TASK OBJECTIVE
All lines from the one including "[Facebook] (1115, 2098)" to the bottom of the entries below should be repeated exactly, both ends kept.
*** EXCERPTED RECORDS ***
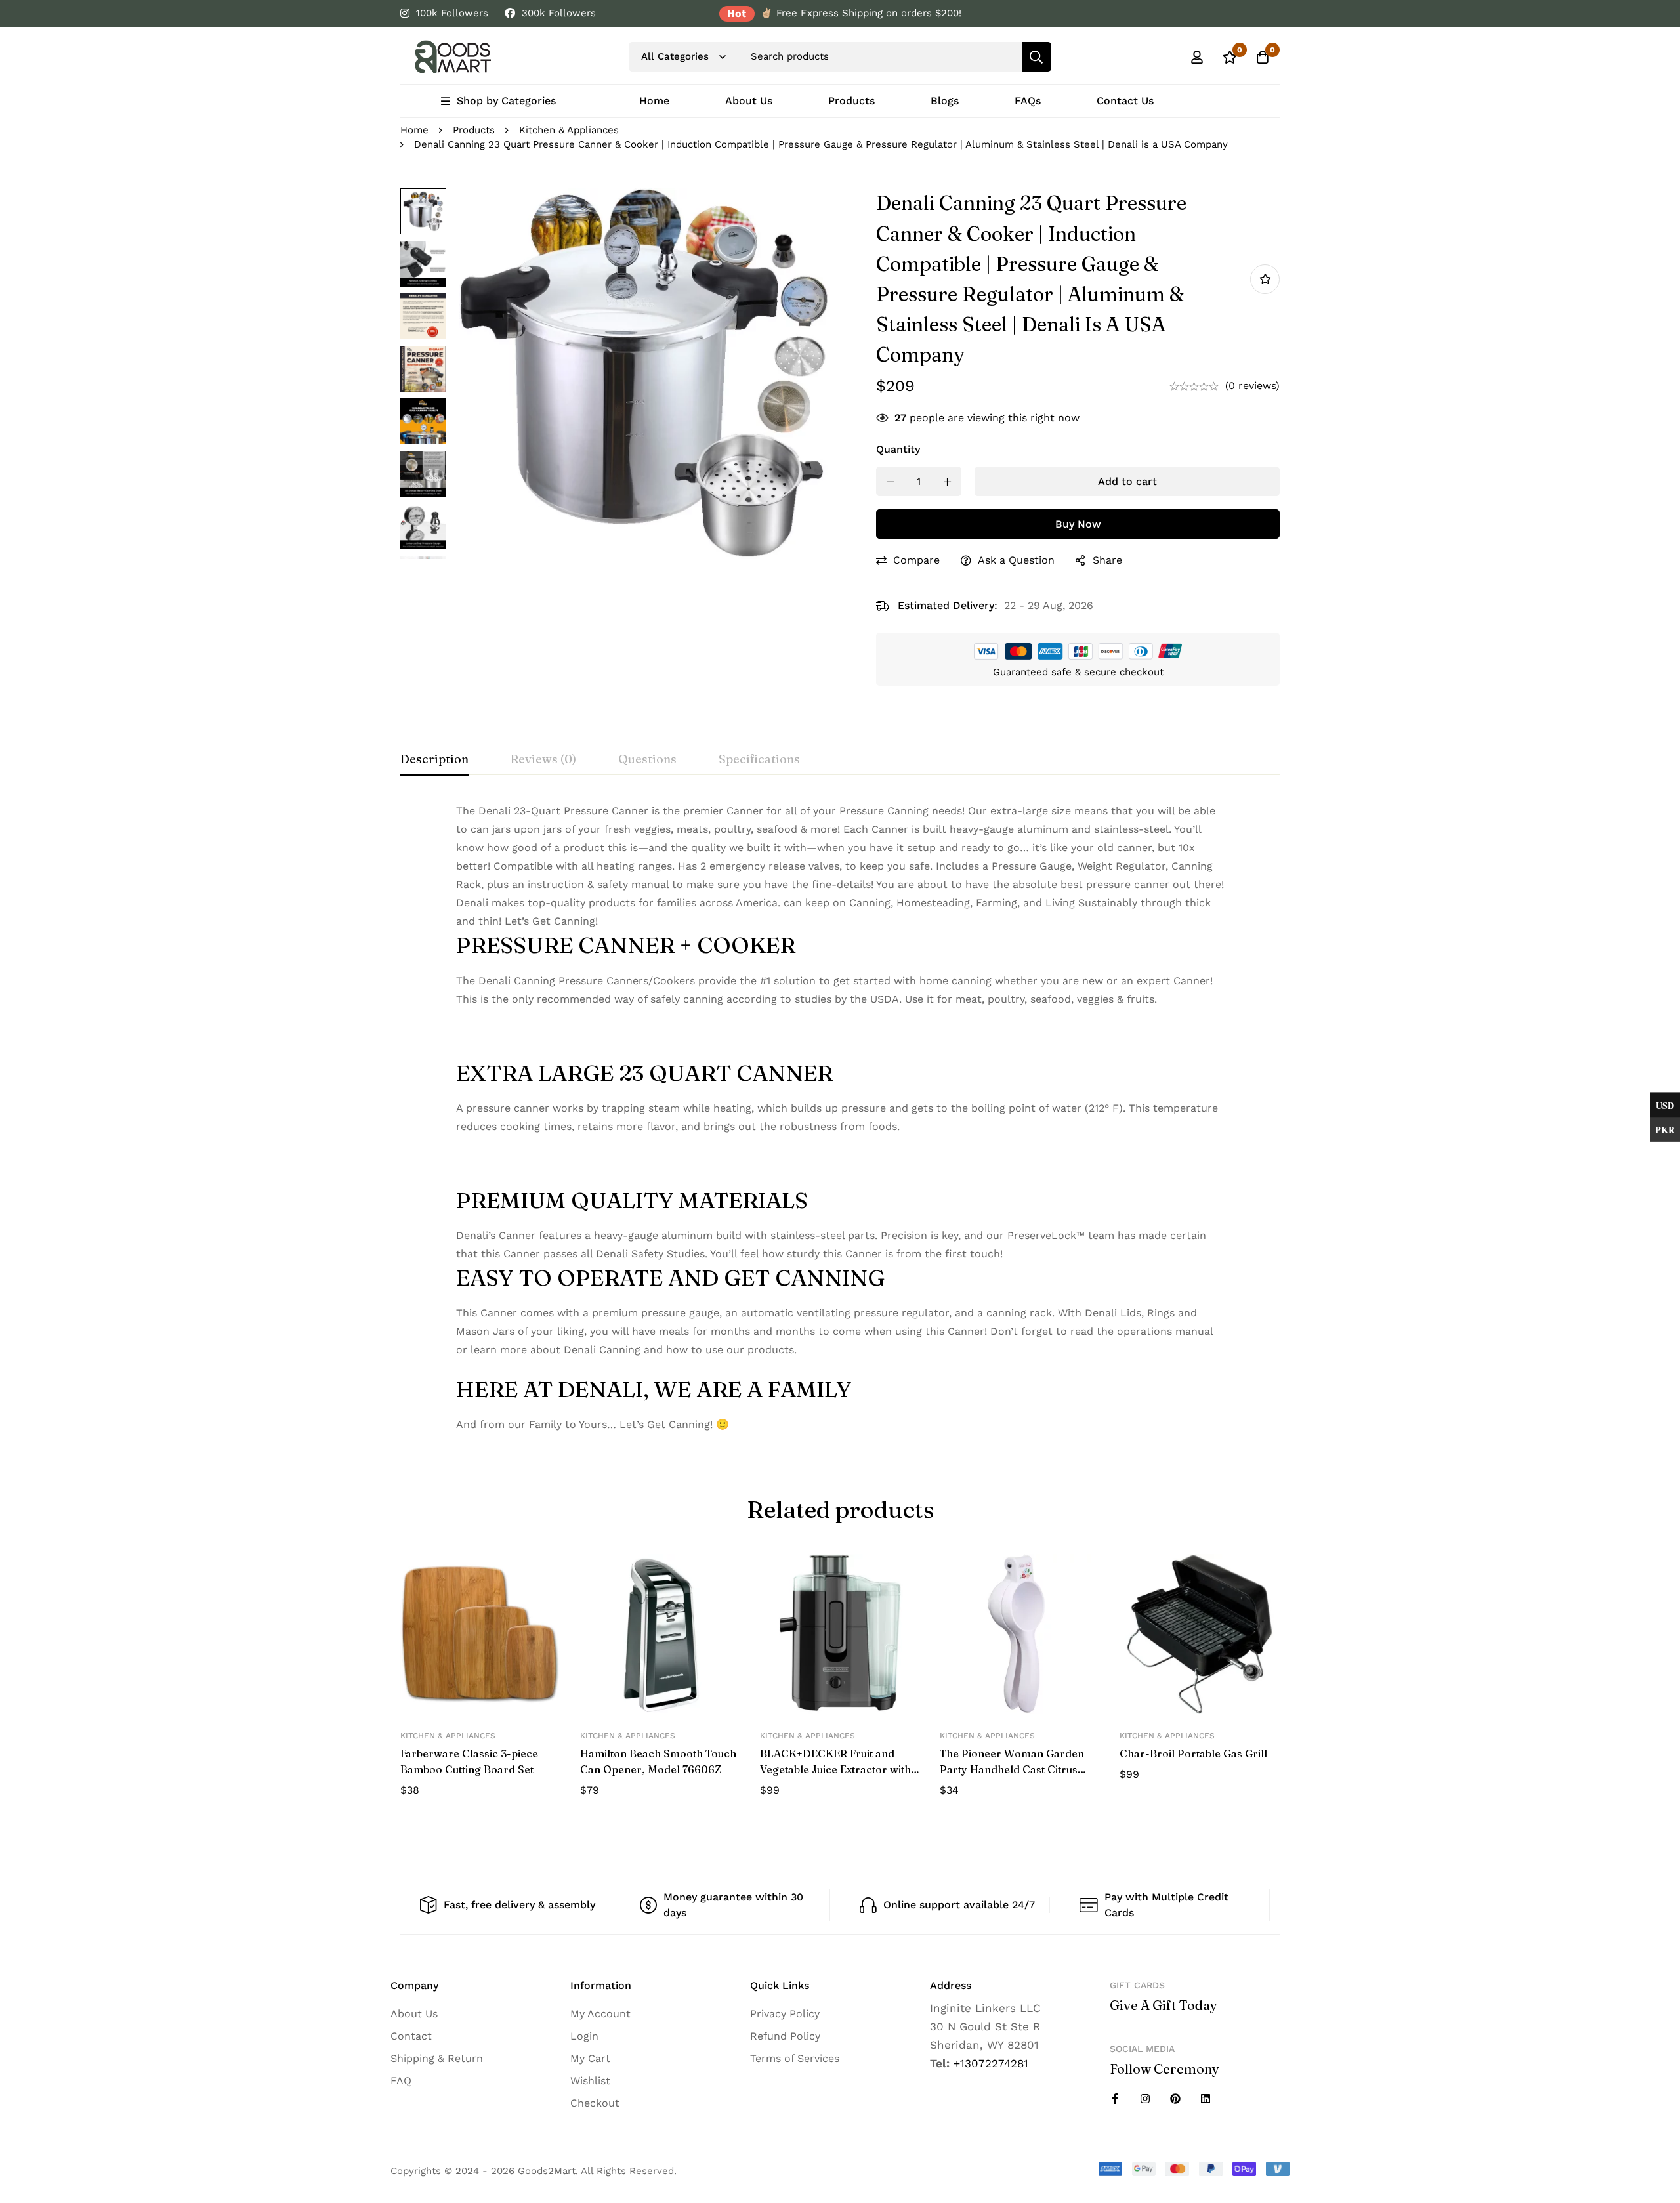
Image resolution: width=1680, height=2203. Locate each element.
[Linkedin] (1205, 2098)
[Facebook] (1115, 2098)
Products (474, 130)
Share (1107, 560)
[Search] (1036, 57)
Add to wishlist (1265, 279)
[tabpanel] (840, 1118)
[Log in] (1197, 57)
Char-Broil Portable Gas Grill (1193, 1753)
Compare (916, 560)
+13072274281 (991, 2063)
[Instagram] (1145, 2098)
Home (414, 130)
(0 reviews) (1252, 385)
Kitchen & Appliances (569, 130)
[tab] (434, 759)
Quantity (898, 449)
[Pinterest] (1175, 2098)
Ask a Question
*** End of EXCERPTED RECORDS ***
YOUR SOLUTION
[Facebook] (1115, 2098)
Products (474, 130)
Share (1107, 560)
[Search] (1036, 57)
Add to wishlist (1265, 279)
[tabpanel] (840, 1118)
[Log in] (1197, 57)
Char-Broil Portable Gas Grill (1193, 1753)
Compare (916, 560)
+13072274281 (991, 2063)
[Instagram] (1145, 2098)
Home (414, 130)
(0 reviews) (1252, 385)
Kitchen & Appliances (569, 130)
[tab] (434, 759)
Quantity (898, 449)
[Pinterest] (1175, 2098)
Ask a Question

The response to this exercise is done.